The riots in London and other UK cities, although shocking, tell us little or nothing about that country’s social problems. To be sure, those problems are serious and are becoming more severe is this period of economic hardship. But urban riots are not primarily about protesting social conditions.
In an influential 1970 book about urban problems in the U.S., The Unheavenly City, the political scientist Edward Banfield wrote a chapter on “Rioting for Fun and Profit.” His point, demonstrated with ample evidence, was that the people setting fires and looting stores in urban riots were not the ones who were deeply concerned about racial injustice. They were mostly people, especially young males, who liked setting fires and looting stores. A racially charged event, such as the assassination of Martin Luther King, Jr. in 1968, was for them mainly a signal. It told them that there would be large crowds in the streets, and that it would be a good time to have some fun raising hell, and maybe even to bring home a new TV.
The London riots are significant, however, in a very different way: They have illustrated how much social networking technologies are facilitating and amplifying the signaling effect of any riot-relevant event. The rapid spread of rioting is nothing more than the negative side of the same spontaneous organizing capability that suddenly made it possible to bring down authoritarian governments in the Middle East. For both good and ill, it is getting much easier for scattered groups of like-minded individuals to coordinate action.

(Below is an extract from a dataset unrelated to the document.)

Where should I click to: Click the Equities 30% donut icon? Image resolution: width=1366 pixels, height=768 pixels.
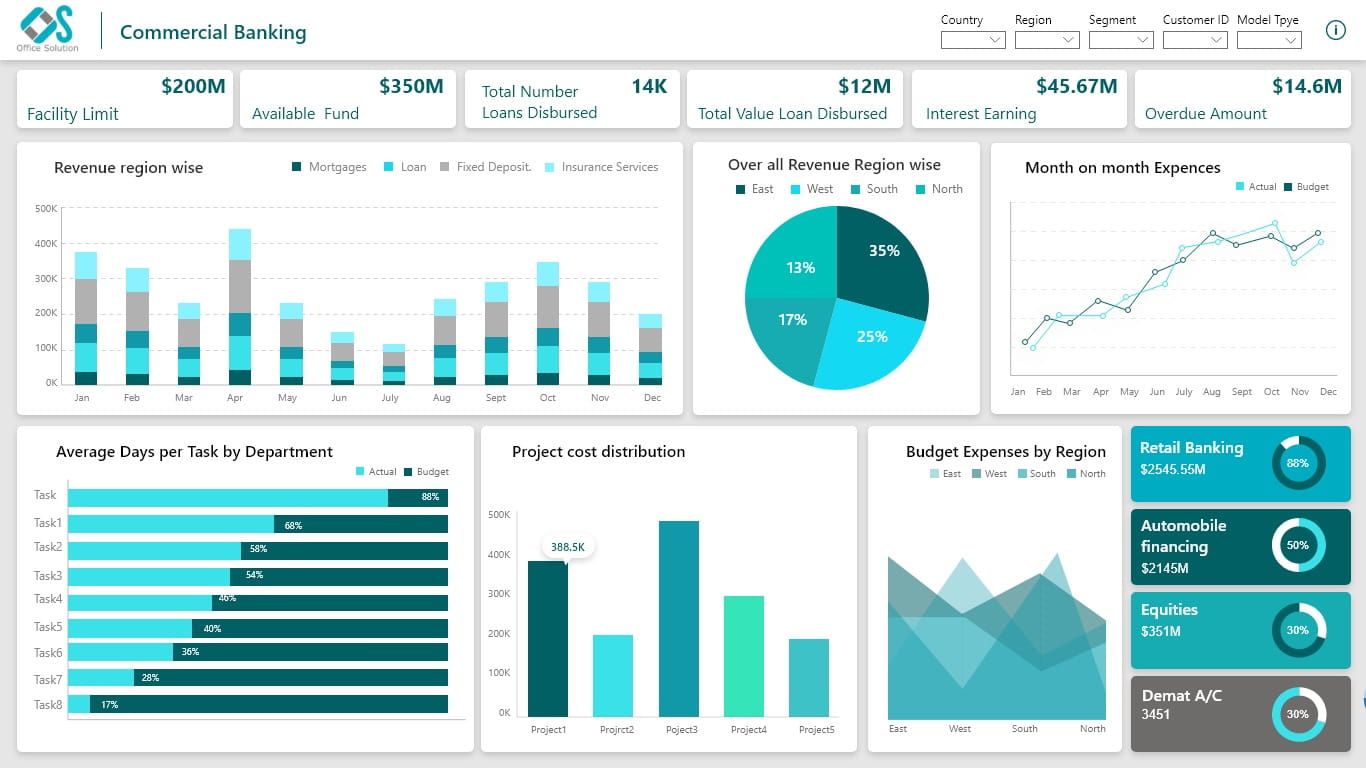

Governments will have to learn to monitor the organizing and move swiftly to arrive in force before the mobs.
There clearly are “societal problems”. We know most of them well – the growing gap between rich and poor, a lack of economic opportunity for youth and immigrants failure to integrate. But there is something more, something we know less about. That is the readiness of too many of today’s male youth to engage in violent destruction as a thrill and the sense of entitlement of people that it is OK to steal electronic goodies and clothing. Many of these are not the poor and oppressed – indeed they co-ordinate activity on their BlackBerrys and wear, and steal more, high end sneakers. Prime Minister David Cameron is right to take a tough line on criminality. Somebody also tell me why people are charged within hours in London, but not in Vancouver. Finally I have sympathy for the police – they are damned if they don’t and damned if they do. Talk about Monday morning quarterbacking!
For all the sound and fury, the mayhem was remarkably inarticulate. I’m not sure that it can even be explained by unemployment and deprivation so much as boredom and a desire to get a piece of the action. To call it a Jacquerie would be to suggest political overtones that seem utterly missing. As a display of the human capacity to act without regard for consequences, for oneself or others, it was more like the recent Stanley Cup riot in Vancouver. Perhaps the most disturbing revelation was how quick the authorities were to express their fear of the social media that were so recently celebrated in the Arab Spring.
You might call them the Blackberry hooligans given their dependence on the super safe encryption services of the Canadian-made mobile phone. From Georgian times–portrayed in Hogarth’s prints of that era–to the 20th century–George Orwell wrote about them–to the present, hooliganism has been part of British culture. Todays riots are fueled by unprecedently high unemployment rates among British youth (40 percent by some estimates), and deep rooted racial tensions, which it only took a match to ignite. The scale of the violence and mayhem have rocked Britain to the core and also become a political football in the coalition politics of David Cameron’s embattled Conservative-led government. It has taken a firm hand to stop the rioting and looting. But it will take a lot more than that to address the roots of this problem.